▶ _GOAL OF THE EXERCISE_: Nothing in the records may be changed; reproduce all of them.

(Stored items from a collection)
:::
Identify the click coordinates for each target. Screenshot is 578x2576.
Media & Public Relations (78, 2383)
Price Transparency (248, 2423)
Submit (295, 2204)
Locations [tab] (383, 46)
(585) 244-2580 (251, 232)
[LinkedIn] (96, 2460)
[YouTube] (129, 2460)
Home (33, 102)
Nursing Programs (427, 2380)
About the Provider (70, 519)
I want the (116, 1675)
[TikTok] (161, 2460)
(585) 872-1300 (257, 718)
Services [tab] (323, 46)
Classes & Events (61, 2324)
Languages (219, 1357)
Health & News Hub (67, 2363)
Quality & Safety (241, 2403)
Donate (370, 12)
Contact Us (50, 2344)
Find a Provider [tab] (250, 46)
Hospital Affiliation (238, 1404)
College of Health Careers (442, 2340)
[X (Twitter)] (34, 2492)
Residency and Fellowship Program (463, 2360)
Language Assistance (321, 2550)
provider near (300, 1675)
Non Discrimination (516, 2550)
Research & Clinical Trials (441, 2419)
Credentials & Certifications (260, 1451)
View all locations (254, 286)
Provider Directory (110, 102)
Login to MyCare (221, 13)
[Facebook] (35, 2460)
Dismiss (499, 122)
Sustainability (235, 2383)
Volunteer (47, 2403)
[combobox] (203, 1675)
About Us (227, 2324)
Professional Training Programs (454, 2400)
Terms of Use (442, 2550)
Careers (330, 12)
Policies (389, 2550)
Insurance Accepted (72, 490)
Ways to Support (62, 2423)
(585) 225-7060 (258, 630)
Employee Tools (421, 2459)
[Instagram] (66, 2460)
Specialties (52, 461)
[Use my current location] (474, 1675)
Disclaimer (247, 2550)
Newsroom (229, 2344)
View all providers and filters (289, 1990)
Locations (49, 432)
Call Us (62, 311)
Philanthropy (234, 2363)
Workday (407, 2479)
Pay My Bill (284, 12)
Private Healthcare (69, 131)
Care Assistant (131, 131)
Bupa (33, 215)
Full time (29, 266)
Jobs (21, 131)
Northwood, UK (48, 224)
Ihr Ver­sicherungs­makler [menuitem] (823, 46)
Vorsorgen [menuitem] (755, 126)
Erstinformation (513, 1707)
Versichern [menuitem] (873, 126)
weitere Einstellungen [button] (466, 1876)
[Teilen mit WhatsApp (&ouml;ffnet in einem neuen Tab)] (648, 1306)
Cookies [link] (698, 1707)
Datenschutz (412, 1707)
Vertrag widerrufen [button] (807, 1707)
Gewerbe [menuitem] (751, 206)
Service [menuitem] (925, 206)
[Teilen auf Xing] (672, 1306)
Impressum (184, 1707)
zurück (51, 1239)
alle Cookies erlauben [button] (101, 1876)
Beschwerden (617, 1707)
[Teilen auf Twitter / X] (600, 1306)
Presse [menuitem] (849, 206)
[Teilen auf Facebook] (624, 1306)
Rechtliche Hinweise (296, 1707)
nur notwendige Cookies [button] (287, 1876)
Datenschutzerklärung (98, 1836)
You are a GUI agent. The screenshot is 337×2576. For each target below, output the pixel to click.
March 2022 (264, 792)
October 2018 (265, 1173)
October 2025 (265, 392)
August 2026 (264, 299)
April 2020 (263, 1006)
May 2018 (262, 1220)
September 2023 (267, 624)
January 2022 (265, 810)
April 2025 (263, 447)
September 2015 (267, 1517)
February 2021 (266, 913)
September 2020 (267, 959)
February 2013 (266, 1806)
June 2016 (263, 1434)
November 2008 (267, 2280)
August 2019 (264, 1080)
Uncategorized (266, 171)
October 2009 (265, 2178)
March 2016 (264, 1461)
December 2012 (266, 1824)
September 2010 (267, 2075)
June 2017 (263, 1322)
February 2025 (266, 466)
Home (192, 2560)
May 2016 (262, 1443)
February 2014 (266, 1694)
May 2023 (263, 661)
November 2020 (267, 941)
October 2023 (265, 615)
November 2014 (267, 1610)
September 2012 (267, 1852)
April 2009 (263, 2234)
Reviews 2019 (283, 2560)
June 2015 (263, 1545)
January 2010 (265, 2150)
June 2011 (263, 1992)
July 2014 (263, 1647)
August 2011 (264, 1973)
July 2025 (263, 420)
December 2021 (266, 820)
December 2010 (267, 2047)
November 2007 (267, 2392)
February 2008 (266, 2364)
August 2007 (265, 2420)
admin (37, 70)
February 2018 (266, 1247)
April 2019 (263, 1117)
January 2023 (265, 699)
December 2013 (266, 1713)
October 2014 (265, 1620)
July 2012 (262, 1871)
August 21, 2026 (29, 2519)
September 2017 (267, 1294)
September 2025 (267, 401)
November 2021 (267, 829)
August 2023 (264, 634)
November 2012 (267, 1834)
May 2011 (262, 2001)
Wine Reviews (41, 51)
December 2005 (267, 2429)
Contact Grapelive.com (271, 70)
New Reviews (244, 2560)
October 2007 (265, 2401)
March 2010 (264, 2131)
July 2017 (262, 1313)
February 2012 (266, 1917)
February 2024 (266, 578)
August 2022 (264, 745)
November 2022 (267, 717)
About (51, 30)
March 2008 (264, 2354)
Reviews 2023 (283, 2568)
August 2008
:::
▶ _RESPONSE TO THE EXERCISE_:
Identify the click coordinates for each target. Screenshot is 578x2576.
Media & Public Relations (78, 2383)
Price Transparency (248, 2423)
Submit (295, 2204)
Locations [tab] (383, 46)
(585) 244-2580 (251, 232)
[LinkedIn] (96, 2460)
[YouTube] (129, 2460)
Home (33, 102)
Nursing Programs (427, 2380)
About the Provider (70, 519)
I want the (116, 1675)
[TikTok] (161, 2460)
(585) 872-1300 (257, 718)
Services [tab] (323, 46)
Classes & Events (61, 2324)
Languages (219, 1357)
Health & News Hub (67, 2363)
Quality & Safety (241, 2403)
Donate (370, 12)
Contact Us (50, 2344)
Find a Provider [tab] (250, 46)
Hospital Affiliation (238, 1404)
College of Health Careers (442, 2340)
[X (Twitter)] (34, 2492)
Residency and Fellowship Program (463, 2360)
Language Assistance (321, 2550)
provider near (300, 1675)
Non Discrimination (516, 2550)
Research & Clinical Trials (441, 2419)
Credentials & Certifications (260, 1451)
View all locations (254, 286)
Provider Directory (110, 102)
Login to MyCare (221, 13)
[Facebook] (35, 2460)
Dismiss (499, 122)
Sustainability (235, 2383)
Volunteer (47, 2403)
[combobox] (203, 1675)
About Us (227, 2324)
Professional Training Programs (454, 2400)
Terms of Use (442, 2550)
Careers (330, 12)
Policies (389, 2550)
Insurance Accepted (72, 490)
Ways to Support (62, 2423)
(585) 225-7060 (258, 630)
Employee Tools (421, 2459)
[Instagram] (66, 2460)
Specialties (52, 461)
[Use my current location] (474, 1675)
Disclaimer (247, 2550)
Newsroom (229, 2344)
View all providers and filters (289, 1990)
Locations (49, 432)
Call Us (62, 311)
Philanthropy (234, 2363)
Workday (407, 2479)
Pay My Bill (284, 12)
Private Healthcare (69, 131)
Care Assistant (131, 131)
Bupa (33, 215)
Full time (29, 266)
Jobs (21, 131)
Northwood, UK (48, 224)
Ihr Ver­sicherungs­makler [menuitem] (823, 46)
Vorsorgen [menuitem] (755, 126)
Erstinformation (513, 1707)
Versichern [menuitem] (873, 126)
weitere Einstellungen [button] (466, 1876)
[Teilen mit WhatsApp (&ouml;ffnet in einem neuen Tab)] (648, 1306)
Cookies [link] (698, 1707)
Datenschutz (412, 1707)
Vertrag widerrufen [button] (807, 1707)
Gewerbe [menuitem] (751, 206)
Service [menuitem] (925, 206)
[Teilen auf Xing] (672, 1306)
Impressum (184, 1707)
zurück (51, 1239)
alle Cookies erlauben [button] (101, 1876)
Beschwerden (617, 1707)
[Teilen auf Twitter / X] (600, 1306)
Presse [menuitem] (849, 206)
[Teilen auf Facebook] (624, 1306)
Rechtliche Hinweise (296, 1707)
nur notwendige Cookies [button] (287, 1876)
Datenschutzerklärung (98, 1836)
You are a GUI agent. The screenshot is 337×2576. For each target below, output the pixel to click.
March 2022 (264, 792)
October 2018 (265, 1173)
October 2025 (265, 392)
August 2026 (264, 299)
April 2020 (263, 1006)
May 2018 (262, 1220)
September 2023 (267, 624)
January 2022 (265, 810)
April 2025 (263, 447)
September 2015 (267, 1517)
February 2021 (266, 913)
September 2020 (267, 959)
February 2013 (266, 1806)
June 2016 (263, 1434)
November 2008 (267, 2280)
August 2019 (264, 1080)
Uncategorized (266, 171)
October 2009 (265, 2178)
March 2016 (264, 1461)
December 2012 (266, 1824)
September 2010 (267, 2075)
June 2017 (263, 1322)
February 2025 (266, 466)
Home (192, 2560)
May 2016 (262, 1443)
February 2014 (266, 1694)
May 2023 (263, 661)
November 2020 (267, 941)
October 2023 (265, 615)
November 2014 (267, 1610)
September 2012 (267, 1852)
April 2009 (263, 2234)
Reviews 2019 (283, 2560)
June 2015 (263, 1545)
January 2010 (265, 2150)
June 2011 (263, 1992)
July 2014 (263, 1647)
August 2011 (264, 1973)
July 2025 (263, 420)
December 2021 (266, 820)
December 2010 (267, 2047)
November 2007 (267, 2392)
February 2008 (266, 2364)
August 2007 (265, 2420)
admin (37, 70)
February 2018 (266, 1247)
April 2019 (263, 1117)
January 2023 (265, 699)
December 2013 (266, 1713)
October 2014 (265, 1620)
July 2012 (262, 1871)
August 21, 2026 (29, 2519)
September 2017 (267, 1294)
September 2025 (267, 401)
November 2021 (267, 829)
August 2023 (264, 634)
November 2012 (267, 1834)
May 2011 (262, 2001)
Wine Reviews (41, 51)
December 2005 (267, 2429)
Contact Grapelive.com (271, 70)
New Reviews (244, 2560)
October 2007 (265, 2401)
March 2010 (264, 2131)
July 2017 (262, 1313)
February 2012 (266, 1917)
February 2024 (266, 578)
August 2022 (264, 745)
November 2022 (267, 717)
About (51, 30)
March 2008 (264, 2354)
Reviews 2023 (283, 2568)
August 2008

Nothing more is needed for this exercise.